• Reading text:
The invention relates to a solenoid valve for controlling a fluid having a first housing part, with an axial guide which is oriented toward the interior for an armature which, under the action of a solenoid that at least partially surrounds the first housing part to the outside, can be moved in the axial guide, with a reset spring and a closing element which acts on the valve closing member, and having a second housing part which is located coaxially to the first housing part.

DE-U-85 22 724 describes a solenoid valve with a first cylindrical housing part formed from a ferromagnetic material and a second, sleeve-shaped housing part which likewise consists of a ferromagnetic material for accommodating a magnet armature which controls a valve seat body of the valve. For this purpose, the valve seat body has several hydraulic medium ports which, in the base position of the solenoid valve, are hydraulically separated from one another by a plunger which is attached to the magnet armature. The two housing parts themselves are magnetically separated from one another, but are physically connected by a ring-shaped, further housing part made of a nonmagnetic material in this respect. The indicated magnetic separation by way of the further housing part serves among other things to oppose a so-called magnetic short circuit in any case and to ensure effective feed of the magnetic lines of force into the magnetic armature if the actuating coil of the known solution is energized.

Due to the further housing part consisting of a nonmagnetic material, the known solution is, however, relatively expensive to implement for magnetic separation and it has been shown that, especially when the known solenoid valve is used at high pressures, a failure site is formed by the other ring-shaped housing part for the magnetic separation.

In order to correct these disadvantages, DE 100 38 139 B4 has already proposed in a guide element of a magnetizable base material and at least one region of reduced magnetizability that the region of reduced magnetizability be implemented as a kind of integral component of the base material. In one configuration of the known teaching, a circumferential groove is made in a pressure pipe suitable for solenoid valves and is provided with an additive material of reduced magnetizability by means of a laser application method or laser welding method, where austenitic materials are indicated as especially suitable, such as in particular nickel, chromium, and manganese, but these laser treatment methods are also associated with a certain cost.

EP 0 951 412 B2 discloses a generic solenoid valve for the actuation of liquid and gaseous working media, this solenoid valve being usable especially for hydraulic brake systems for motor vehicles. The known solenoid valve has a first, preferably cylindrical housing part which is surrounded by a solenoid and which forms a receiver for an armature. The receiver forms an axial guide for the indicated armature, and an energy storage mechanism in the form of a reset spring acts on the armature together with a valve stem which acts on it and which, designed as a kind of valve closing member, for a closing solenoid valve presses on a valve seat that interacts with corresponding fluid ports within the valve body. Coaxially to the first housing part, there is a second housing part which has a cylindrical recess that runs in the longitudinal extension of the solenoid valve and that is connected to the indicated valve ports and is located in the valve seat.

• Collected material:
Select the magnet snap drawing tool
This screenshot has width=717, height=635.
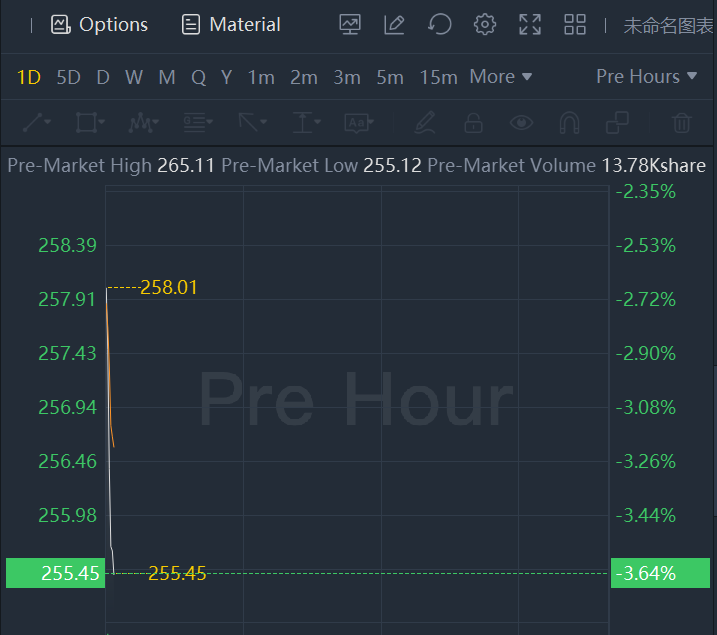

• Directive 1: Which patent documents does the solenoid valve text cite?
• Directive 2: What is the German translation of this sentence from the solenoid valve text: "The two housing parts themselves are magnetically separated from one another, but are physically connected by a ring-shaped, further housing part made of a nonmagnetic material in this respect."?
• Directive 3: Could you carry on the solenoid valve text from its final sentence?
The data has no role in any of these tasks.

• Answer 1: DE-U-85 22 724, DE 100 38 139 B4, EP 0 951 412 B2

• Answer 2: Die beiden Gehäuseteile selbst sind magnetisch voneinander getrennt, sind insoweit jedoch durch ein ringförmiges, weiteres Gehäuseteil aus einem nichtmagnetischen Werkstoff physisch miteinander verbunden.

• Answer 3:
The first and the second housing part are produced in one piece from a ferromagnetic material which surrounds the armature in the form of a thin-walled sleeve which serves as a pole tube and whose wall thickness, which remains the same over its length for reducing a magnetic short circuit, should be no greater than is necessary for reliable accommodation of the mechanical stress. The integral execution of the first with the second housing part, which is necessary in this respect, is done preferably via metal cutting steps and can presuppose correspondingly high production and mounting accuracies.

Based on the aforementioned prior art, the object of the invention is to make available to the experts in the field a solenoid valve which is simple to produce and mount and which moreover ensures reliable, effective magnetic separation to prevent short circuits. This object is achieved by a solenoid valve having the features specified in claim 1 in its entirety.

According to the characterizing part of claim 1, the first housing part is provided with a wall reduction which is oriented toward the interior in the direction of the armature and of the second housing part and which at least partially effects a magnetic separation of the two housing parts from one another. The indicated wall reduction can be easily obtained using production technology, for example, using a rolling treatment tool or pressing tool, and in particular the solution according to the invention does not require the introduction of additive materials in order to help prevent a magnetic short circuit and to be able to effect magnetic separation in order to increase the efficiency of the magnetic system. As a result of the depression which is made from the interior and which forms the wall reduction of the first housing part, the material of the wall of the housing is compressed in this respect so that even at higher compressive stresses, reliable steadying by the indicated wall compression is achieved. Alternatively, the depression can also be made by cutting so that there is no compression of the material in this region. If, for the purposes of this invention, therefore reference is made to a wall reduction, this expresses the fact that viewed geometrically, there is a recess on the inside of the wall of the housing part; but no weakening of the material in terms of a lack of compressive stiffness need be assumed. For one with average skill in the art in the field of solenoid valve technology, it is surprising that he achieves reliable magnetic separation with a wall reduction and still produces effective compressive steadying by the compression of the remaining wall thickness material so that even in the event of failure of the solenoid valve, high pressures can still be reliably accommodated by parts of the magnetic housing relative to the fluid flow or flow of media.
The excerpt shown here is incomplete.